Sigmund S. & Michel M. testimony 1992 [video recording]
Date of Recording05 May 1992
Duration2h 1m 0.0s
SynopsisThis is an interview between two men of different backgrounds, both of whom survived Auschwitz.
Michel M. was born in Białystok, Poland on March 20, 1927. He describes his background as a middle class family of Jewish faith. He spent a year in the ghetto and arrived at Birkenau on December 28, 1942.
Sigmund S. was born in Toruń, Poland on May 11, 1923. He was raised Roman Catholic. He recalls his arrest on May 18, 1940 and placement on the first transport to Auschwitz as a political prisoner. Sigmund is wearing a replica of his camp uniform.

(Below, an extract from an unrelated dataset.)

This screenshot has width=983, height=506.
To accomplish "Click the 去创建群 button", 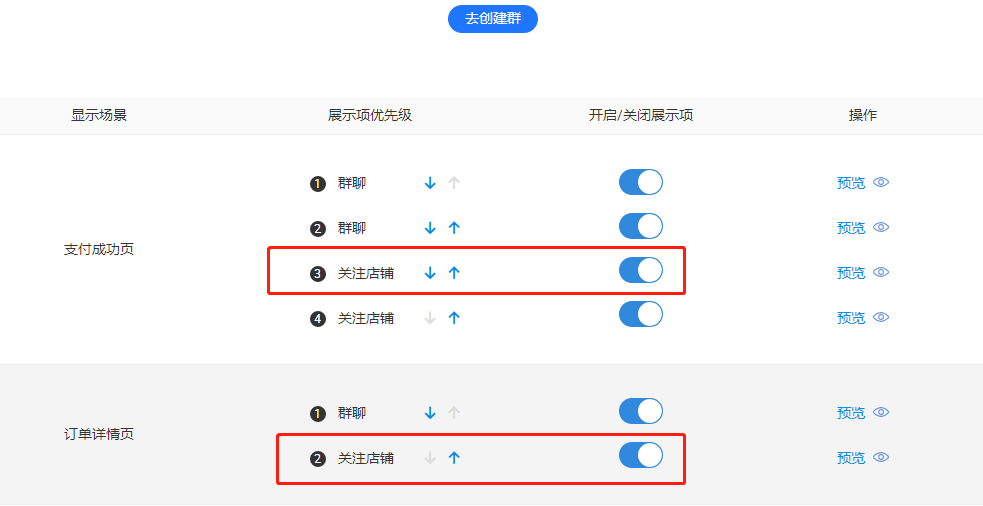I will [x=493, y=19].
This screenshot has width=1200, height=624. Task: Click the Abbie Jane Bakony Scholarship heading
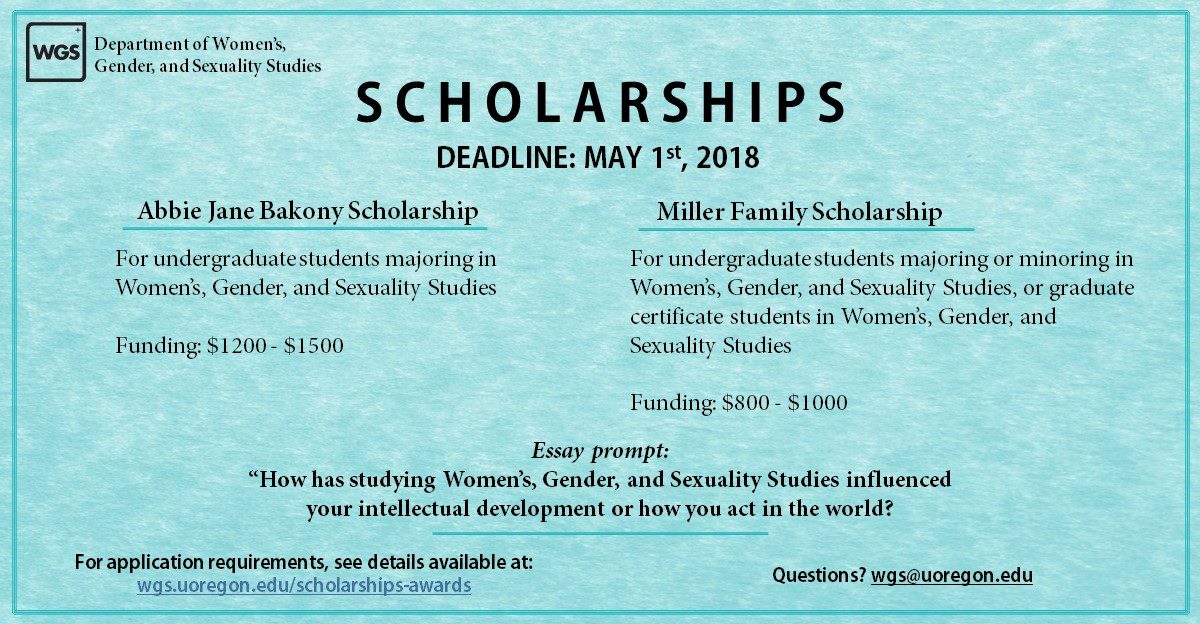pos(308,212)
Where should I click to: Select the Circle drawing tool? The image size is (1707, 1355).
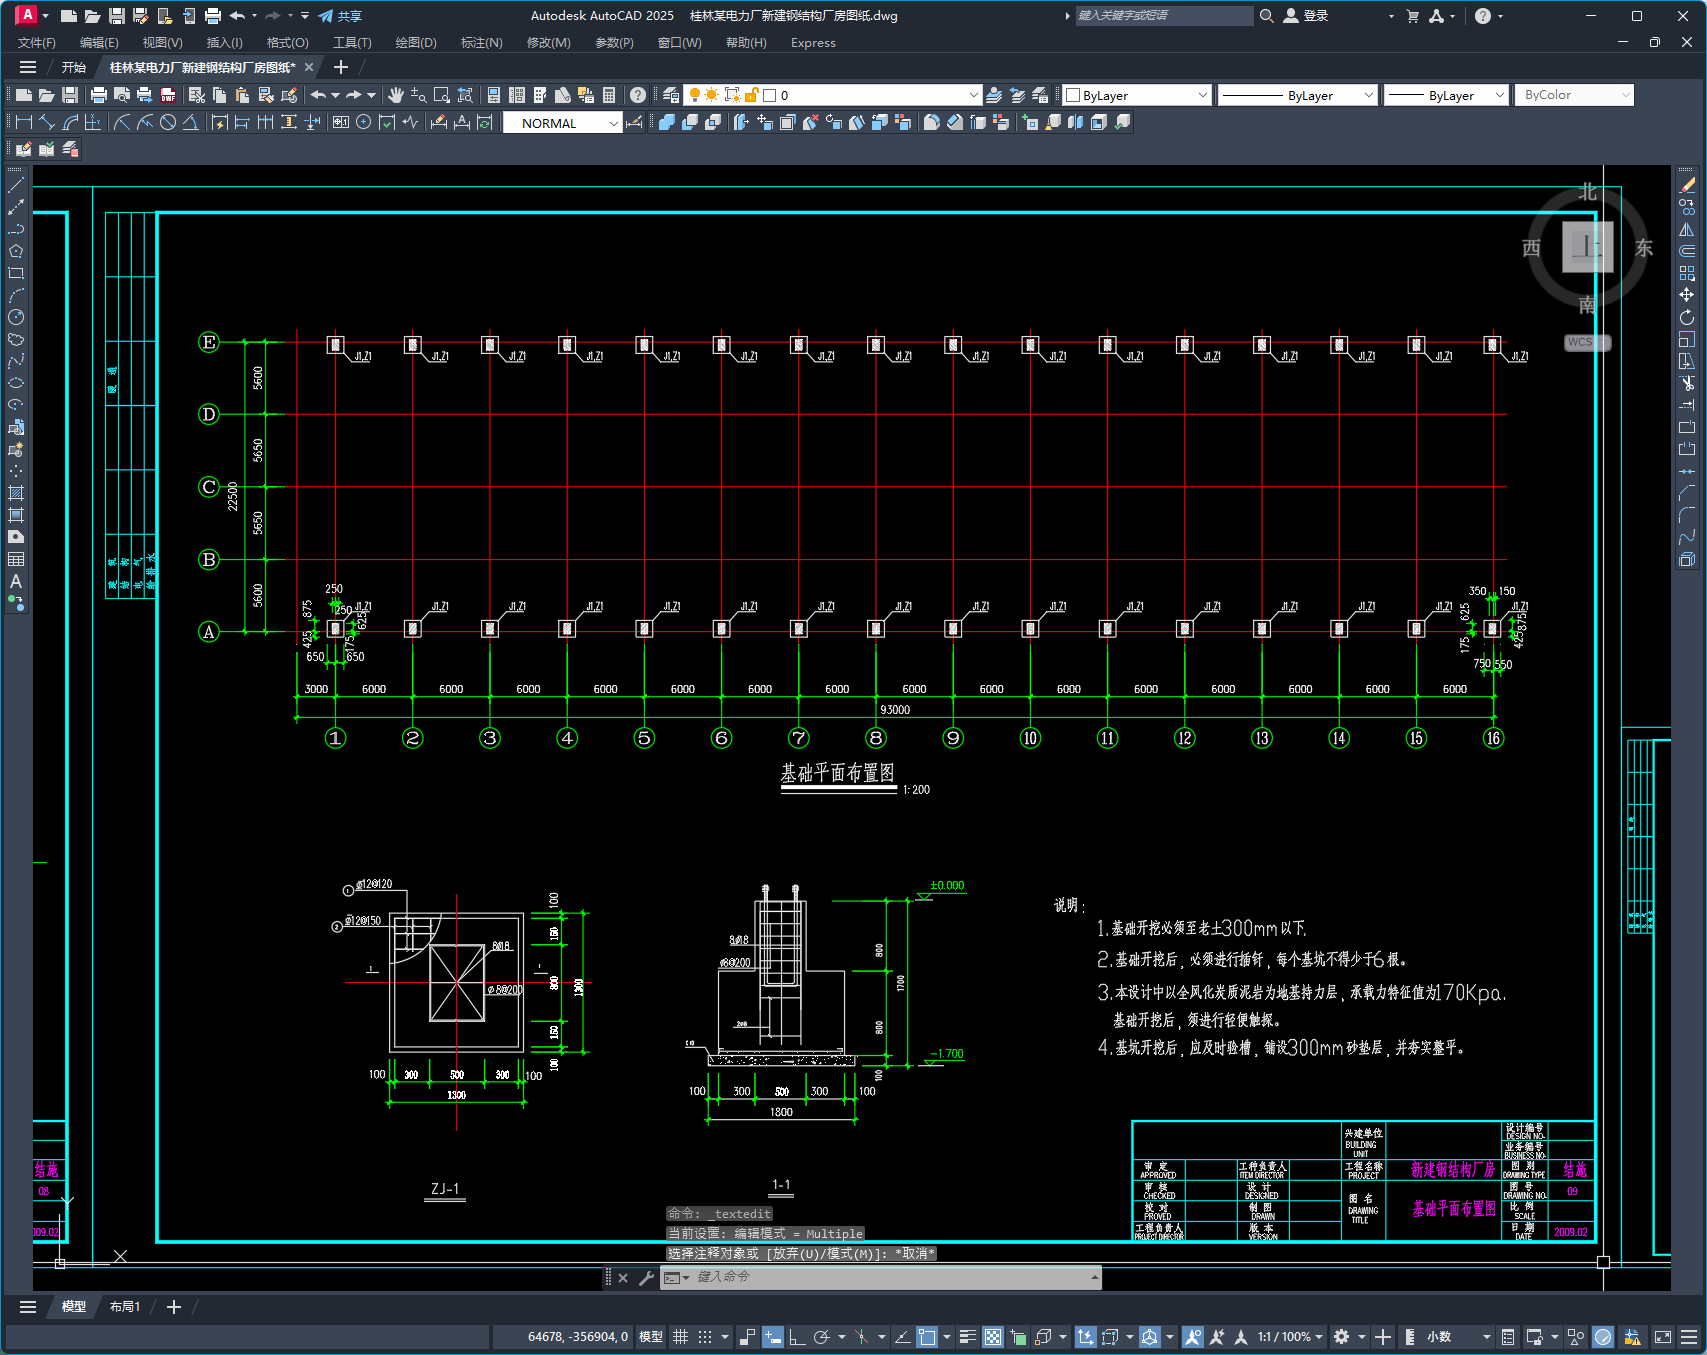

Throughout the interview, the development and growth of Auschwitz is discussed and described. They recall the building of crematoria, witnessing violence in the camp, and forced labour. They both recall observing American planes flying over the camp towards the end of the war.
Sigmund describes Himmler’s visit to the camp in the summer of 1941. Sigmund describes the conditions and epidemics at Birkenau. Sigmund describes witnessing trains arriving to Auschwitz. He describes working for the fire brigade. Sigmund recalls the Jewish uprising and explosion of Crematorium IV. Sigmund discusses guilt and the experience of Catholic prisoners. Sigmund discusses the Catholic Church and Vatican.
Michel describes his arrival at Auschwitz and the selection process. Michel describes food in the camp, stealing and foraging for food. Michel recalls working in the Buna-Werke slave labour factory and Dora camp.
They both speak about their continued faith and role of religion in their lives. They each discuss contemporary understanding and attitudes about the Holocaust. They both discuss sharing their experiences with others and the importance of education to combat racism and antisemitism. They both share photographs.
Funding NoteCataloguing and digitization of this testimony was supported by funding from the Government of Canada.